:: SUPPLIED DATA ::
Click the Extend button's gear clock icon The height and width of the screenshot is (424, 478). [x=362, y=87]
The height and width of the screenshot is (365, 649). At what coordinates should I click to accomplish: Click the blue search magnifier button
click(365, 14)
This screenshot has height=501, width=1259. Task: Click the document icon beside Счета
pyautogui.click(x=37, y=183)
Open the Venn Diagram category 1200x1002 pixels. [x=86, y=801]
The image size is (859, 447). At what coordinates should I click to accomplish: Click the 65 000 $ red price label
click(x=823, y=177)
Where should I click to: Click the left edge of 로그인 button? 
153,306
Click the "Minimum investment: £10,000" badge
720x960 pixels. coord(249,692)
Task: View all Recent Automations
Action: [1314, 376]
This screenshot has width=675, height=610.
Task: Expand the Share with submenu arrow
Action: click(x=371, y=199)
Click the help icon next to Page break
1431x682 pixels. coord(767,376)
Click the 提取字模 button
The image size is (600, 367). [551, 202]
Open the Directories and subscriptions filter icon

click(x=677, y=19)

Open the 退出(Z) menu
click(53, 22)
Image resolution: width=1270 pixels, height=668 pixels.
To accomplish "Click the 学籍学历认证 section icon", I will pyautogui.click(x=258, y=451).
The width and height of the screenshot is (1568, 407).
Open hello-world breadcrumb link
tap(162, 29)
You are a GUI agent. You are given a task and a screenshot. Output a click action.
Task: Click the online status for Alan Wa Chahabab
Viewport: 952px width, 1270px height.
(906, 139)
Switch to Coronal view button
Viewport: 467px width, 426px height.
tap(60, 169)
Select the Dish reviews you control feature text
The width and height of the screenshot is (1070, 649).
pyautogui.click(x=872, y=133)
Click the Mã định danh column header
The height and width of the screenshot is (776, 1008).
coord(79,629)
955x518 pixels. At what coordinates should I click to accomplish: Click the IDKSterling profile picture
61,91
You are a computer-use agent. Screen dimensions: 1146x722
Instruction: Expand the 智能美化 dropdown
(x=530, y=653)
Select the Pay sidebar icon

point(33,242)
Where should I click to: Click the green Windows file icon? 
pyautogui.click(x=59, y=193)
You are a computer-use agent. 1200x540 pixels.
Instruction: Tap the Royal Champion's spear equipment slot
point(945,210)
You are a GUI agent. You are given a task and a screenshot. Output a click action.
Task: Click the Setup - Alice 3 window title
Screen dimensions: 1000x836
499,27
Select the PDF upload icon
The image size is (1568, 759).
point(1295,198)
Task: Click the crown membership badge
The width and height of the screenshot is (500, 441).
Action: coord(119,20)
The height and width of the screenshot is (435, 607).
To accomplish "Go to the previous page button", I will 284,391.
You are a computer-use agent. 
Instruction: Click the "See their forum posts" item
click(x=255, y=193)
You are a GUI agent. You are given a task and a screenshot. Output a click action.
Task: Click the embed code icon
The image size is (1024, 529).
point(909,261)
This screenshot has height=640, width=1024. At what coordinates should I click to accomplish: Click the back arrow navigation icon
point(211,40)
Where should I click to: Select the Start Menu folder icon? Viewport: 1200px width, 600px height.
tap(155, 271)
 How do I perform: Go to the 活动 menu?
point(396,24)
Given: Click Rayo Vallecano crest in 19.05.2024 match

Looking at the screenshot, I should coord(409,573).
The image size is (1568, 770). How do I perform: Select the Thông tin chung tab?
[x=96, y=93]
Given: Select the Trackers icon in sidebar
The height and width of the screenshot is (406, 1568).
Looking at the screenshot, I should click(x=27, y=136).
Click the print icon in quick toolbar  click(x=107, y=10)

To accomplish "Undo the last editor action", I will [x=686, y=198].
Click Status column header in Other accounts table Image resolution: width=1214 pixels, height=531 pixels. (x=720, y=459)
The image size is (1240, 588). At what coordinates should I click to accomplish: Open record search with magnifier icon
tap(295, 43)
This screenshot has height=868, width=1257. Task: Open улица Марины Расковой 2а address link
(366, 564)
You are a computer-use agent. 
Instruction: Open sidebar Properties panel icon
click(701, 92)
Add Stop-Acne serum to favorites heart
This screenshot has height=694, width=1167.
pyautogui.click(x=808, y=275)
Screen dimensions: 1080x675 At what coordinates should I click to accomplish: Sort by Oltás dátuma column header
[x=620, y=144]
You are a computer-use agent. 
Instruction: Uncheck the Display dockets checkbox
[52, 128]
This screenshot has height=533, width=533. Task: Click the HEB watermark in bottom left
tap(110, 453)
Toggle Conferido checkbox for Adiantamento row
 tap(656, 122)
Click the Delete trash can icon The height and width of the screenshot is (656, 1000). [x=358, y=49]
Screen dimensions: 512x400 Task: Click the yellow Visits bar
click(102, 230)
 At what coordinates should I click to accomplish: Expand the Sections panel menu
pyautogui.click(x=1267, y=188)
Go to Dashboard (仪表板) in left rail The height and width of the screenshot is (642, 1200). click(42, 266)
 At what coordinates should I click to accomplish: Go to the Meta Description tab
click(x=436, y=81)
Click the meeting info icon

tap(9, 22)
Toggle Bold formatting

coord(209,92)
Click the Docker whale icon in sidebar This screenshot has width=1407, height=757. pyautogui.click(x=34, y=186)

:: TASK ITEM ::
Type out the entries exactly as they appear above.

:: WRITTEN ANSWER ::
Click the Extend button's gear clock icon The height and width of the screenshot is (424, 478). [x=362, y=87]
The height and width of the screenshot is (365, 649). At what coordinates should I click to accomplish: Click the blue search magnifier button
click(365, 14)
This screenshot has height=501, width=1259. Task: Click the document icon beside Счета
pyautogui.click(x=37, y=183)
Open the Venn Diagram category 1200x1002 pixels. [x=86, y=801]
The image size is (859, 447). At what coordinates should I click to accomplish: Click the 65 000 $ red price label
click(x=823, y=177)
Where should I click to: Click the left edge of 로그인 button? 
153,306
Click the "Minimum investment: £10,000" badge
720x960 pixels. coord(249,692)
Task: View all Recent Automations
Action: [1314, 376]
This screenshot has width=675, height=610.
Task: Expand the Share with submenu arrow
Action: click(x=371, y=199)
Click the help icon next to Page break
1431x682 pixels. coord(767,376)
Click the 提取字模 button
The image size is (600, 367). [551, 202]
Open the Directories and subscriptions filter icon

click(x=677, y=19)

Open the 退出(Z) menu
click(53, 22)
Image resolution: width=1270 pixels, height=668 pixels.
To accomplish "Click the 学籍学历认证 section icon", I will pyautogui.click(x=258, y=451).
The width and height of the screenshot is (1568, 407).
Open hello-world breadcrumb link
tap(162, 29)
You are a GUI agent. You are given a task and a screenshot. Output a click action.
Task: Click the online status for Alan Wa Chahabab
Viewport: 952px width, 1270px height.
(906, 139)
Switch to Coronal view button
Viewport: 467px width, 426px height.
tap(60, 169)
Select the Dish reviews you control feature text
The width and height of the screenshot is (1070, 649).
pyautogui.click(x=872, y=133)
Click the Mã định danh column header
The height and width of the screenshot is (776, 1008).
coord(79,629)
955x518 pixels. At what coordinates should I click to accomplish: Click the IDKSterling profile picture
61,91
You are a computer-use agent. Screen dimensions: 1146x722
Instruction: Expand the 智能美化 dropdown
(x=530, y=653)
Select the Pay sidebar icon

point(33,242)
Where should I click to: Click the green Windows file icon? 
pyautogui.click(x=59, y=193)
You are a computer-use agent. 1200x540 pixels.
Instruction: Tap the Royal Champion's spear equipment slot
point(945,210)
You are a GUI agent. You are given a task and a screenshot. Output a click action.
Task: Click the Setup - Alice 3 window title
Screen dimensions: 1000x836
499,27
Select the PDF upload icon
The image size is (1568, 759).
point(1295,198)
Task: Click the crown membership badge
The width and height of the screenshot is (500, 441).
Action: coord(119,20)
The height and width of the screenshot is (435, 607).
To accomplish "Go to the previous page button", I will 284,391.
You are a computer-use agent. 
Instruction: Click the "See their forum posts" item
click(x=255, y=193)
You are a GUI agent. You are given a task and a screenshot. Output a click action.
Task: Click the embed code icon
The image size is (1024, 529).
point(909,261)
This screenshot has height=640, width=1024. At what coordinates should I click to accomplish: Click the back arrow navigation icon
point(211,40)
Where should I click to: Select the Start Menu folder icon? Viewport: 1200px width, 600px height.
tap(155, 271)
 How do I perform: Go to the 活动 menu?
point(396,24)
Given: Click Rayo Vallecano crest in 19.05.2024 match

Looking at the screenshot, I should coord(409,573).
The image size is (1568, 770). How do I perform: Select the Thông tin chung tab?
[x=96, y=93]
Given: Select the Trackers icon in sidebar
The height and width of the screenshot is (406, 1568).
Looking at the screenshot, I should click(x=27, y=136).
Click the print icon in quick toolbar  click(x=107, y=10)

To accomplish "Undo the last editor action", I will [x=686, y=198].
Click Status column header in Other accounts table Image resolution: width=1214 pixels, height=531 pixels. (x=720, y=459)
The image size is (1240, 588). At what coordinates should I click to accomplish: Open record search with magnifier icon
tap(295, 43)
This screenshot has height=868, width=1257. Task: Open улица Марины Расковой 2а address link
(366, 564)
You are a computer-use agent. 
Instruction: Open sidebar Properties panel icon
click(701, 92)
Add Stop-Acne serum to favorites heart
This screenshot has height=694, width=1167.
pyautogui.click(x=808, y=275)
Screen dimensions: 1080x675 At what coordinates should I click to accomplish: Sort by Oltás dátuma column header
[x=620, y=144]
You are a computer-use agent. 
Instruction: Uncheck the Display dockets checkbox
[52, 128]
This screenshot has height=533, width=533. Task: Click the HEB watermark in bottom left
tap(110, 453)
Toggle Conferido checkbox for Adiantamento row
 tap(656, 122)
Click the Delete trash can icon The height and width of the screenshot is (656, 1000). [x=358, y=49]
Screen dimensions: 512x400 Task: Click the yellow Visits bar
click(102, 230)
 At what coordinates should I click to accomplish: Expand the Sections panel menu
pyautogui.click(x=1267, y=188)
Go to Dashboard (仪表板) in left rail The height and width of the screenshot is (642, 1200). click(42, 266)
 At what coordinates should I click to accomplish: Go to the Meta Description tab
click(x=436, y=81)
Click the meeting info icon

tap(9, 22)
Toggle Bold formatting

coord(209,92)
Click the Docker whale icon in sidebar This screenshot has width=1407, height=757. pyautogui.click(x=34, y=186)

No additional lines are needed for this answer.